━━━━━ 読解文

ターゲットである若い男性読者からの評判は大変いいようだ。amazonの小谷野敦のレビューも好意的で、フェミ嫌いのコンサバおやじの取り込みにまで成功している!という感じである。澁谷氏の言う「もう一つの執筆動機であるフェミ言説のリニューアル」が評価されたということだろうか。

 一方、上野氏の『男おひとりさま道』の方も、かなり評判はいいらしい。どんなに強者でも、年をとれば「男をはる能力・知力・体力」を失い落ちぶれるという事実があるから、説得力があるのだと著者は言う。男性同士の相互扶助(上野氏曰く「蓋然性が低い」)ではなく、女性との相互扶助を勧めているようだ。

 つまり、地位も金も文化資本もある強者の女が、金も女もない若い男には「弱くてもいいのよ」「女なんかなしでも生きていけるって」と、年老いて弱気になった男には「誰でも弱いものよ」「変なプライド捨てて女と助け合いなさい」と呼びかけているわけだ。

━━━━━━━━━━

#### 課題内容
読解文のうち、「ターゲットである若い男性読者」から「い」と呼びかけているわけだ。」までを、終わりの語句も含めて一字も変えずに出力せよ。 このあとの行は、ここでの作業には関係しない。

━━━━━ 提供データ

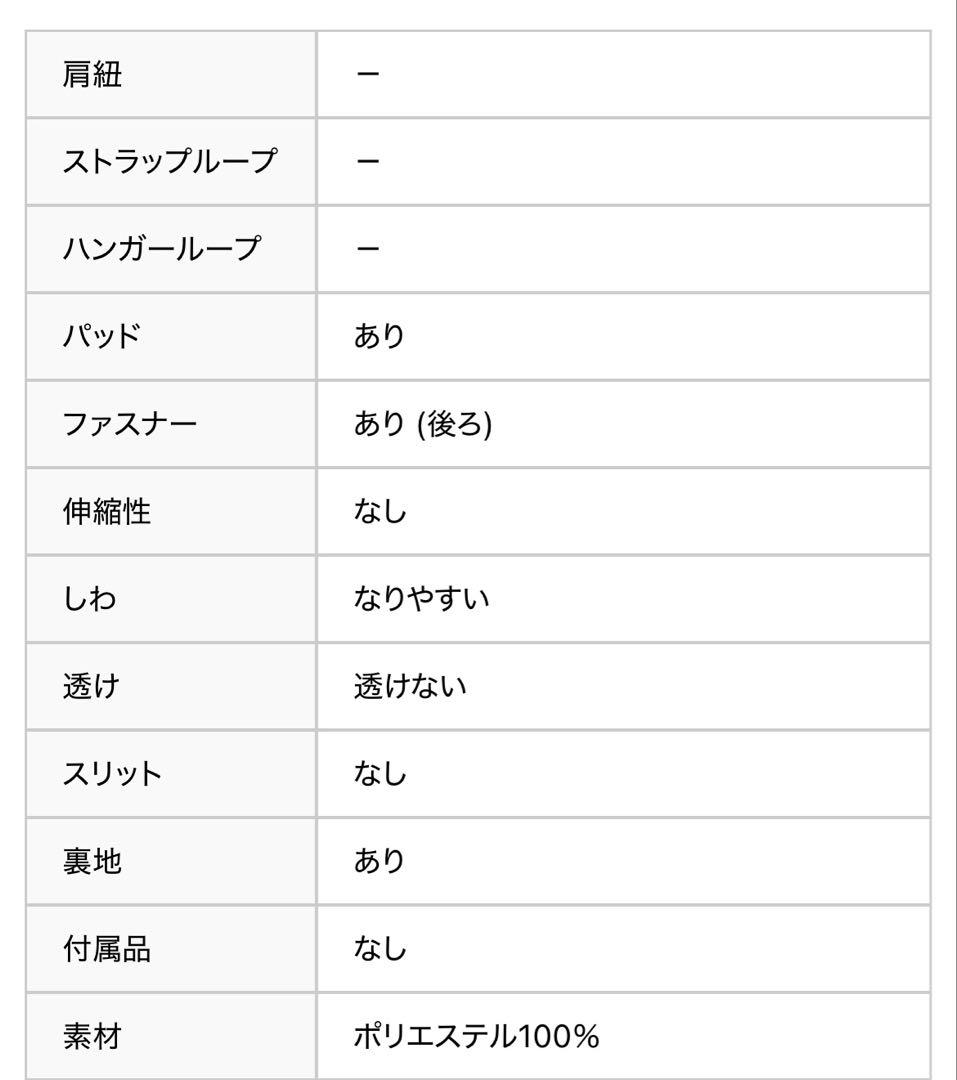
Task: Click the 裏地 label cell
Action: [x=92, y=861]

━━━━━━━━━━

#### 解答結果
ターゲットである若い男性読者からの評判は大変いいようだ。amazonの小谷野敦のレビューも好意的で、フェミ嫌いのコンサバおやじの取り込みにまで成功している!という感じである。澁谷氏の言う「もう一つの執筆動機であるフェミ言説のリニューアル」が評価されたということだろうか。

 一方、上野氏の『男おひとりさま道』の方も、かなり評判はいいらしい。どんなに強者でも、年をとれば「男をはる能力・知力・体力」を失い落ちぶれるという事実があるから、説得力があるのだと著者は言う。男性同士の相互扶助(上野氏曰く「蓋然性が低い」)ではなく、女性との相互扶助を勧めているようだ。

 つまり、地位も金も文化資本もある強者の女が、金も女もない若い男には「弱くてもいいのよ」「女なんかなしでも生きていけるって」と、年老いて弱気になった男には「誰でも弱いものよ」「変なプライド捨てて女と助け合いなさい」と呼びかけているわけだ。